ラビネア制圧-1
昼の間に潜入した彼女達は、侵入ルートを見繕っていた。暗殺される事等を考えていない為か、領主達の住む屋敷には一切罠が無く、外側から入りにくい事以外は普通の屋敷であることが判明していた。
「暗殺部隊は瑪瑙とエスト。私とリューカ、リューヒは資料などを探す方にシフトするわよ。多分、これが最もベストだと思うわ。」
「いざという時に気絶させる為か。罪を被せる事を考えると瑪瑙は刃物で殺した様な形を心掛けないといけないだろうな。」
「分かりました。……しかし暗殺した後はどうします?」
「領主を殺した後は受付嬢達を脅迫して主導権を握る。冒険者達は後でどうにかしよう。殺すよりはファイズの改造用に捕らえても良いかもしれないしな……。」
その夜、彼女達は翌日の夜に暗殺を実行する為に偵察を行い、ガチャをコッソリと使って食事と就寝した後、ストレス解消の為に迷宮へと向かった。迷宮の種類は受付嬢達でも把握しきれていない為、少し時間が掛かったが彼女達は夜までの時間を迷宮の中で過ごしていた。
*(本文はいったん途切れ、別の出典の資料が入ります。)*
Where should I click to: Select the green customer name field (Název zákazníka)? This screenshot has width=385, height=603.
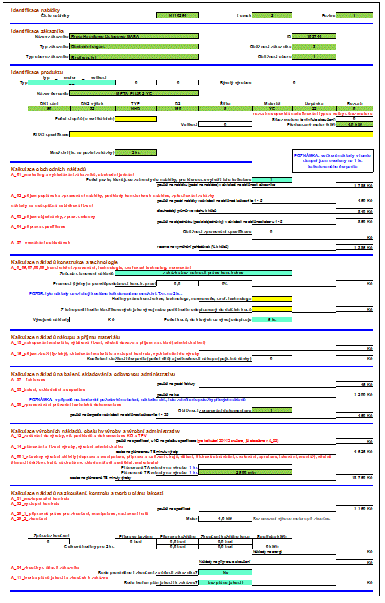[134, 36]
「レベルが低いから楽に倒せるけど……アイテムはすぐにガチャポイントに消えたわね……。」
「そうだな。まぁ、終わった事を悔やんでも仕方が無いか。さっさと暗殺を終わらせてからこのギルドを制圧するぞ。」
その後の彼女達は管理人こと領主を自称する者の屋敷に潜入する。家の灯りが消えていた事と窓ガラスを割ろうとしても上手く割り切れない事から、正面玄関の鍵をピッキングで開ける事で侵入する。本当はもう少しスタイリッシュにしたかったのだが、いかんせん窓もそこまで大きくない為、望んでいるようなシチュエーションは出来ないのである。
「取り敢えず私達は運営関連の書籍を探すから、瑪瑙達は暗殺をお願いするわ。ちゃんと鑑定してから殺すのよ。」
「分かっていますよ。では、全てが終わった後、ここに集合しましょう。」
暗い屋敷の中で彼女達は別れていった。途中、使用人らしき女性を気絶させてはいるが、その辺りは気にしてはいけない。決して、彼女達が調子に乗って力一杯ハイタッチしたから気付いて出てきた訳でも無い。偶然館内の地図を持ち歩いており、ノコノコ出てくるご都合主義的な感じで出てきたのが彼女である。しかしある意味1番幸運な少女でもあると感じられた。
実際、この屋敷の自称領主の管理人は派手好きな性格だった為、寝室のシャンデリアを瑪瑙に切り落とされ、なぜあるのか分からない突起部分に首を貫かれて死亡しているのだ。なので、首トンだけで普通に生きている彼女は儲けものと言えるだろう。